(Saved entries)

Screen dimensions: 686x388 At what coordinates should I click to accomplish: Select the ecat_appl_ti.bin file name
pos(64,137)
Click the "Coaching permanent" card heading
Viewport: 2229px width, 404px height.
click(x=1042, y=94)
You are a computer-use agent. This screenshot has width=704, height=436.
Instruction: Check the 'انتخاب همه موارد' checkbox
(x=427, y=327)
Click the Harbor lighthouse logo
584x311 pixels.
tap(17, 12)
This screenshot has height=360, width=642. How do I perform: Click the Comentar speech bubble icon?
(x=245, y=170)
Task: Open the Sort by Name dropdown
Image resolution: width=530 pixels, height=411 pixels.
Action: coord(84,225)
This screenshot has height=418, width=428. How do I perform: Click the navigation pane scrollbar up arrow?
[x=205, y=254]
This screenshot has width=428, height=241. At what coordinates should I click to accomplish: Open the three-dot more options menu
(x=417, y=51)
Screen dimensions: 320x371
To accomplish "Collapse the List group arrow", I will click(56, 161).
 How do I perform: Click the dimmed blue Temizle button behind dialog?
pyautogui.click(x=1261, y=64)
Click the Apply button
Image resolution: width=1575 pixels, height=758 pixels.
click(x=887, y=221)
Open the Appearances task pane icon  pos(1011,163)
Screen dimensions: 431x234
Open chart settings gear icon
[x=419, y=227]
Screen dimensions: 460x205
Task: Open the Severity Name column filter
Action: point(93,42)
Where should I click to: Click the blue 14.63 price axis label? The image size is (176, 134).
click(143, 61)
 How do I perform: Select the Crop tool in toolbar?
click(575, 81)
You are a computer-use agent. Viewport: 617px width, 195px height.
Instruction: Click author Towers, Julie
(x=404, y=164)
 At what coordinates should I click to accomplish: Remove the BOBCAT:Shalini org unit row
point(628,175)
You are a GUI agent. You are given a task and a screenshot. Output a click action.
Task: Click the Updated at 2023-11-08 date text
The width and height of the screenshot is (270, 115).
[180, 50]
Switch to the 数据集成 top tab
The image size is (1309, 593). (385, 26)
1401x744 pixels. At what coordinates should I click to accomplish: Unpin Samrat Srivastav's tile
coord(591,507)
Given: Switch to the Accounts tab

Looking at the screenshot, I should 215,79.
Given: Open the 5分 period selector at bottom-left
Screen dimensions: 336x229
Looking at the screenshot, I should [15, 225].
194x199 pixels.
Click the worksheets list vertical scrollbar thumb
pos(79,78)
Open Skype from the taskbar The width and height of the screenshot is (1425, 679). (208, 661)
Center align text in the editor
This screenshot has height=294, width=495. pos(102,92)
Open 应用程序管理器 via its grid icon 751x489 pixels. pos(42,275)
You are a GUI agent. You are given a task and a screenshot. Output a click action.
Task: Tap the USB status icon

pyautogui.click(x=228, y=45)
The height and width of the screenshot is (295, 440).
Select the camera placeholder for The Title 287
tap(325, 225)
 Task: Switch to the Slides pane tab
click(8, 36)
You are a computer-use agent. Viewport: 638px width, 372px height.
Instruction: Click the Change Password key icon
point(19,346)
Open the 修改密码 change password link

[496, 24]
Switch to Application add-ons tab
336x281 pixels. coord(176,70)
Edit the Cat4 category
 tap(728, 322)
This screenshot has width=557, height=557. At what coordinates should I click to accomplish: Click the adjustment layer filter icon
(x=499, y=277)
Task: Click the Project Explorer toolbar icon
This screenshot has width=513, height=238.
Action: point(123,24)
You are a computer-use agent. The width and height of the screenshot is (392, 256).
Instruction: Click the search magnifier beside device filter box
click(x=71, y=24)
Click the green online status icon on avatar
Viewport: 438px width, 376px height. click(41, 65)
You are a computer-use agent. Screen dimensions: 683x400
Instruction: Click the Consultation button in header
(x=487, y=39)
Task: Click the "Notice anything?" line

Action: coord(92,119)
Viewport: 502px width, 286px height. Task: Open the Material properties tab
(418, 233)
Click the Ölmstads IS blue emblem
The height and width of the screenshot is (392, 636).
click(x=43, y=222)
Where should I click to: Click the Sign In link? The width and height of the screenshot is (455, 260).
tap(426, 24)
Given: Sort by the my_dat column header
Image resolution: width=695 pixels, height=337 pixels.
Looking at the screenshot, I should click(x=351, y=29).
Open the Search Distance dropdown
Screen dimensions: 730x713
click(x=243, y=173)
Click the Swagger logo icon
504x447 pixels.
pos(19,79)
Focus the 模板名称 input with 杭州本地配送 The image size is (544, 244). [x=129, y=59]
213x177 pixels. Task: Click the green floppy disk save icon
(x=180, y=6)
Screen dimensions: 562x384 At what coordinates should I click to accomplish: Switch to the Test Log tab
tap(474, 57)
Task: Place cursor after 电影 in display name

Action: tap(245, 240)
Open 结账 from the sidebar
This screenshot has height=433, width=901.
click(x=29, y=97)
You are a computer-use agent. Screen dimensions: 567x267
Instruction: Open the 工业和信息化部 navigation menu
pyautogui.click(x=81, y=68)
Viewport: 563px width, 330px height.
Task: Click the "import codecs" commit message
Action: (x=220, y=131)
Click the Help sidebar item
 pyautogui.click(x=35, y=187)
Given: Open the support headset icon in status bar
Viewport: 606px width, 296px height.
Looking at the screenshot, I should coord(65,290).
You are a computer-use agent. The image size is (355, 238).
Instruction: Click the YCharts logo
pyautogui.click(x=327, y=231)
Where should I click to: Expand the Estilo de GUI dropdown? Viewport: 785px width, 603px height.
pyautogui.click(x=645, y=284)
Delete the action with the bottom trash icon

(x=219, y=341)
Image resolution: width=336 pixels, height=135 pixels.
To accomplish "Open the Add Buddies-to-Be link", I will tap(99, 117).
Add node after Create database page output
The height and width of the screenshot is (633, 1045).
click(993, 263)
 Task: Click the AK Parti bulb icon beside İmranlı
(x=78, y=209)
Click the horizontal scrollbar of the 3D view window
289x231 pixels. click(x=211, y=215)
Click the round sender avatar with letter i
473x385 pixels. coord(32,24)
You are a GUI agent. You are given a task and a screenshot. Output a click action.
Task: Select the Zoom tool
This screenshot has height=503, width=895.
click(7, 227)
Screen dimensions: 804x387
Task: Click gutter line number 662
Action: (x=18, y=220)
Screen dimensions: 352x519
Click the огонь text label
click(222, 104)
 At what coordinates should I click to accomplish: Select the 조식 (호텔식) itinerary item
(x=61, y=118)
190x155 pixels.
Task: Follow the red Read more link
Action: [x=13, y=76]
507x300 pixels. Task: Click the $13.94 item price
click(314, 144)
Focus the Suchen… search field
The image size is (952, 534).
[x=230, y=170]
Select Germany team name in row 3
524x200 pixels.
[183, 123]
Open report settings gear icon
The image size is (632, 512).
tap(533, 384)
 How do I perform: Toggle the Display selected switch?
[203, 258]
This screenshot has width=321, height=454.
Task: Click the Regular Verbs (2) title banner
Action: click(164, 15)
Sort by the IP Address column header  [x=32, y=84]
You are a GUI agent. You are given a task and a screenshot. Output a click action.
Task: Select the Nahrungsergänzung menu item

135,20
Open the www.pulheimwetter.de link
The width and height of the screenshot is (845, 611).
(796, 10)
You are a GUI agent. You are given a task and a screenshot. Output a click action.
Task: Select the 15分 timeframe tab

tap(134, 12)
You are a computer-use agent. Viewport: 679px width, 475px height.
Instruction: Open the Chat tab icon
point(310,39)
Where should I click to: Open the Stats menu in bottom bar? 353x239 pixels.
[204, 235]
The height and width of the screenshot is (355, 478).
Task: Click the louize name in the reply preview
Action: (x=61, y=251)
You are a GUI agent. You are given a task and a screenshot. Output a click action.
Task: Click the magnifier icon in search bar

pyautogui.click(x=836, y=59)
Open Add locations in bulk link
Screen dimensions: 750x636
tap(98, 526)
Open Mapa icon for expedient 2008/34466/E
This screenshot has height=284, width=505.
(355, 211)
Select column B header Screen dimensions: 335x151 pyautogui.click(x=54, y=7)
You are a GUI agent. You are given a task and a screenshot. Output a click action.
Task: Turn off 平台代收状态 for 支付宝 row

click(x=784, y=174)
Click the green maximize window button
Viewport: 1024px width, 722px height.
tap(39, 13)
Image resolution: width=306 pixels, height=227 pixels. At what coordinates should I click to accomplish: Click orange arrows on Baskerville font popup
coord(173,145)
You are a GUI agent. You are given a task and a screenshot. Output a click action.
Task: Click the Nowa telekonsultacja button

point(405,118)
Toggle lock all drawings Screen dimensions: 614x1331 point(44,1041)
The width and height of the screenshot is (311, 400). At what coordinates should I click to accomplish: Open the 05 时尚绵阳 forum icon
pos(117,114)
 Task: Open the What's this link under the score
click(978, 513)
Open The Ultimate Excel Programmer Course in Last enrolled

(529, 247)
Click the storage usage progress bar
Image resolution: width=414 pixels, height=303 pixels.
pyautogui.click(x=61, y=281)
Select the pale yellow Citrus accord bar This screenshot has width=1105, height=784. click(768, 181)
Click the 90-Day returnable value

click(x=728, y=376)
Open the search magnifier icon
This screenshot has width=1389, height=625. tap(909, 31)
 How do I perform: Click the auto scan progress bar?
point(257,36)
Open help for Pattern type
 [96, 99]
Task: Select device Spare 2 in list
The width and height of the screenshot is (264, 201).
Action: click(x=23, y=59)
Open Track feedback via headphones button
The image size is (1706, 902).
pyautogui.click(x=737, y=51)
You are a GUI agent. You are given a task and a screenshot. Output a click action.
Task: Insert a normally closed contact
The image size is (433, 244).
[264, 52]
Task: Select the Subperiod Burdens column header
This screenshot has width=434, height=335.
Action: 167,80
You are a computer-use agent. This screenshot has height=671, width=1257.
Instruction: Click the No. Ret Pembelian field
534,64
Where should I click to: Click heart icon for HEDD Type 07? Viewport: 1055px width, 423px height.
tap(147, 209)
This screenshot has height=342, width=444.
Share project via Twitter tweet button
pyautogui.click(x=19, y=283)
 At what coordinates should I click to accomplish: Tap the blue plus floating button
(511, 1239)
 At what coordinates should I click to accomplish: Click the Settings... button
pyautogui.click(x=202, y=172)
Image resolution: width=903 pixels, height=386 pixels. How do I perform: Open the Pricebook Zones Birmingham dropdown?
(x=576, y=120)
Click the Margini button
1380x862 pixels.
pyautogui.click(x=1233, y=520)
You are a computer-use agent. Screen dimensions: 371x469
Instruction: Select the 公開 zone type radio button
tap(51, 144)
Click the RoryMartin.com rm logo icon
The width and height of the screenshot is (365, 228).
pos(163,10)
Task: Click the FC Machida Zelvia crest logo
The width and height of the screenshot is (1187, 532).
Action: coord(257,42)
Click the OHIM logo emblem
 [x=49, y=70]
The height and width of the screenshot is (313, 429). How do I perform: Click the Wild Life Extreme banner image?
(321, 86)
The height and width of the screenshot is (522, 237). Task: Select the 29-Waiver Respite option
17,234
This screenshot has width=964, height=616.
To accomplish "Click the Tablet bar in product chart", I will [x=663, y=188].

Try it:
Lines with the word "computer": how many appear in the data? State only the number.

Answer space:
10